Parador de Pajares./
Parador de Pajares.

La idea del empresario balear Miguel Fernández Baker es iniciar la actividad de la cafetería y el restaurante en plena campaña de esquí

ALEJANDRO FUENTE

Por el momento, las labores se han centrado en la limpieza del recinto y en pequeños arreglos de las goteras. Es «para lo único que tenemos permisos», explicaba Miguel Fernández Baker, propietario de la empresa hotelera Élite Hotels, de Menorca, que adquirió el parador de Pajares a finales de septiembre. El empresario señala que la intención es abrir la zona de restauración de la planta baja del edificio -la cafetería y el restaurante- para la próxima campaña de Navidad, con la previsión de que para entonces haya nevado lo suficiente para que la estación de esquí ya esté operativa. «Queremos ofrecer el mejor caldo de a zona», dice entre risas.

Fernández Baker mantiene el plazo de cinco meses para la apertura total del parador, reconvertido en hotel de cuatro estrellas. Está todavía a la espera de obtener licencia de obra y de actividad y de realizar las gestiones necesarias en el Principado para la consecución de la citada categoría hotelera. Por lo pronto, lo que sí ha generado la noticia de la recuperación de la actividad en el singular edificio del alto de Pajares es una gran expectación para lograr un puesto de trabajo. «Es mucha la gente que acude todos los días para traer su currículo», añade el empresario.

Fernández Baker ofreció a El Comercio todos los detalles de la operación de compra del inmueble. Así, el valor de la transacción ascendió a 950.000 euros sin impuestos. Tras realizar una primera inspección del parador, que acumulaba muchos años de abandono, la empresa estimó que se tendrá que invertir otros 600.000 para su puesta a punto. Se trata, reconocía Fernández Baker, de un gasto importante, pero se mostraba más que convencido del potencial del equipamiento. «Estamos muy ilusionados», añadía.

Los responsables de la empresa balear quieren que el citado servicio de restauración tenga un marcado sabor autóctono. Además de restaurante y cafetería, el parador reabrirá con spa y una oferta hotelera de 70 a 80 camas. Su idea es emplear a entre diez y quince personas, para lo que tienen intención de apostar «por gente de la comarca».

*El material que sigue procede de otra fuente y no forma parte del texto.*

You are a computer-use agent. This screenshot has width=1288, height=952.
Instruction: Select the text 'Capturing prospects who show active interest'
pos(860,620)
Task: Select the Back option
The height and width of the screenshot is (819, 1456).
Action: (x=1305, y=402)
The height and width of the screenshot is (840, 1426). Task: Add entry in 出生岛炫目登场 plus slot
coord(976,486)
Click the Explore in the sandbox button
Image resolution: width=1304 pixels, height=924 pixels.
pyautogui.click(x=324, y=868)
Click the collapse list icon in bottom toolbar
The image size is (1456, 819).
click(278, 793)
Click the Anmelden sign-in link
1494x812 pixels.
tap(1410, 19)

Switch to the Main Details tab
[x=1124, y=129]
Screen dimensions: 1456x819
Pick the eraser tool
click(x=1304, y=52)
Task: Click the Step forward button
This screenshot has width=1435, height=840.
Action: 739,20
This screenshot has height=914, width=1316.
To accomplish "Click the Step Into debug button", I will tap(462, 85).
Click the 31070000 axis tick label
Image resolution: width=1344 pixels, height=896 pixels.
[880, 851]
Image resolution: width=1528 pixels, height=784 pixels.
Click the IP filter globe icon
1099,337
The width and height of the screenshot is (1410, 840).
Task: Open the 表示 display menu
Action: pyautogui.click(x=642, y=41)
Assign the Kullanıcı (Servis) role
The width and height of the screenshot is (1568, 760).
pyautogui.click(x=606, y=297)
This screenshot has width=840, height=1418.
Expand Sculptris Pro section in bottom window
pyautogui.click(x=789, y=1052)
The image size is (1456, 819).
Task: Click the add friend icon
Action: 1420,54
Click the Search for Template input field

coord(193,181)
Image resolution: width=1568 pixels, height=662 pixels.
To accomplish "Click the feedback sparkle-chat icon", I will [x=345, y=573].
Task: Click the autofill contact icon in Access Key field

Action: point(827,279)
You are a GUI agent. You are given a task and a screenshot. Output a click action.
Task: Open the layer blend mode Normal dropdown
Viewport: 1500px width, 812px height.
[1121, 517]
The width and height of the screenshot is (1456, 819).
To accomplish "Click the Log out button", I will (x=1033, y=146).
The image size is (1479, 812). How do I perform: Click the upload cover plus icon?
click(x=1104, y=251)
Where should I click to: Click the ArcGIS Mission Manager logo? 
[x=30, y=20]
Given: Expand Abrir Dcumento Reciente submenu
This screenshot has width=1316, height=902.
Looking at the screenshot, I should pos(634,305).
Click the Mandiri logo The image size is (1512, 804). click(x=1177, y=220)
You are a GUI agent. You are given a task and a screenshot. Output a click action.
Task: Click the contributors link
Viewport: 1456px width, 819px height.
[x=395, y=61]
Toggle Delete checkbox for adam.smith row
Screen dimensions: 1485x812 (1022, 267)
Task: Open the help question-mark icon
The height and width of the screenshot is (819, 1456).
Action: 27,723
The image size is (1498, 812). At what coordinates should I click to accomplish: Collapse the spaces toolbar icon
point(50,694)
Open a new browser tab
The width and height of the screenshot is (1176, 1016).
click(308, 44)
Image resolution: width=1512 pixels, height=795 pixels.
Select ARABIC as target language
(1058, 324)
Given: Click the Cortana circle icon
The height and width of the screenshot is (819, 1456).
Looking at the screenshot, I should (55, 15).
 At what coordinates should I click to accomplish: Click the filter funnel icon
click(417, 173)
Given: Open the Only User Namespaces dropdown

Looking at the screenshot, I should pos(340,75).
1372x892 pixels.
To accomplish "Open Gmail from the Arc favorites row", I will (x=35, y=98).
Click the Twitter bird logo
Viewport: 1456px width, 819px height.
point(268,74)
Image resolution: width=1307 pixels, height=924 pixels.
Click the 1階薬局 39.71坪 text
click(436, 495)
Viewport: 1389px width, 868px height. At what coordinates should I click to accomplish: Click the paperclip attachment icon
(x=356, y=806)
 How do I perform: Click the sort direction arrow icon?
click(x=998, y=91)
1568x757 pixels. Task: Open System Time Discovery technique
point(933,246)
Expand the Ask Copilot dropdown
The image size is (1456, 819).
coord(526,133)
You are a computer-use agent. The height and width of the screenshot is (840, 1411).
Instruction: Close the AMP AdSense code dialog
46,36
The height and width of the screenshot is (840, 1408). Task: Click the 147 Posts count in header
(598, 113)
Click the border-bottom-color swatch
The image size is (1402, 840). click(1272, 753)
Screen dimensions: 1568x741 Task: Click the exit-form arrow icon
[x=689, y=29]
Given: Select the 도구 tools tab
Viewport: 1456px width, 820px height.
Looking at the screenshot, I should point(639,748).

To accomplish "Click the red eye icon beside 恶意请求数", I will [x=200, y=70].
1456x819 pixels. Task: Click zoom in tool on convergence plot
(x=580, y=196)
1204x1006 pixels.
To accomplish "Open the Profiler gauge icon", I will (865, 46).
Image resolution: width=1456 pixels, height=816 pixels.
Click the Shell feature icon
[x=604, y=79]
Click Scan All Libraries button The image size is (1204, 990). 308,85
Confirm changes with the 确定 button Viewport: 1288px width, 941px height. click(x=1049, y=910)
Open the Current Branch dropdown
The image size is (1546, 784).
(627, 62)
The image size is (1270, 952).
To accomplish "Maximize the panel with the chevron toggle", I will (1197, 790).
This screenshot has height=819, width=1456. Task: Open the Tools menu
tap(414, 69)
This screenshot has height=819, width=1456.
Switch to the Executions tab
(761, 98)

La agonía del inmueble inaugurado en los años 50 comenzó en la década de los setenta del siglo pasado, cuando el Gobierno olvidó sus años de esplendor y lo excluyó de la Red Nacional de Paradores. Esto lo abocó a un primer cierre en 1979. La clausura definitiva se produjo en 2005. Cuatro años más trade, el Ministerio de Economía anunció la primera puja para su venta con un precio de salida de 771.600 euros. Tras varias convocatorias desiertas, a pesar de diferentes bajadas en su precio, Inversiones Inmobiliarias Valmurián se hizo con él en 2010 por 510.000 euros. Su primera intención era abrir un hotel. Pero no fructificó. En 2013 lo puso a la venta por el triple de lo que lo compró: 1,5 millones de euros, cifra que fue bajando ante la falta de ofertas en firme. En septiembre de 2016, el grupo Santagadea anunció su compra, pero la operación no se llegó a cerrar. Hasta la llegada definitiva de Élite Hotels.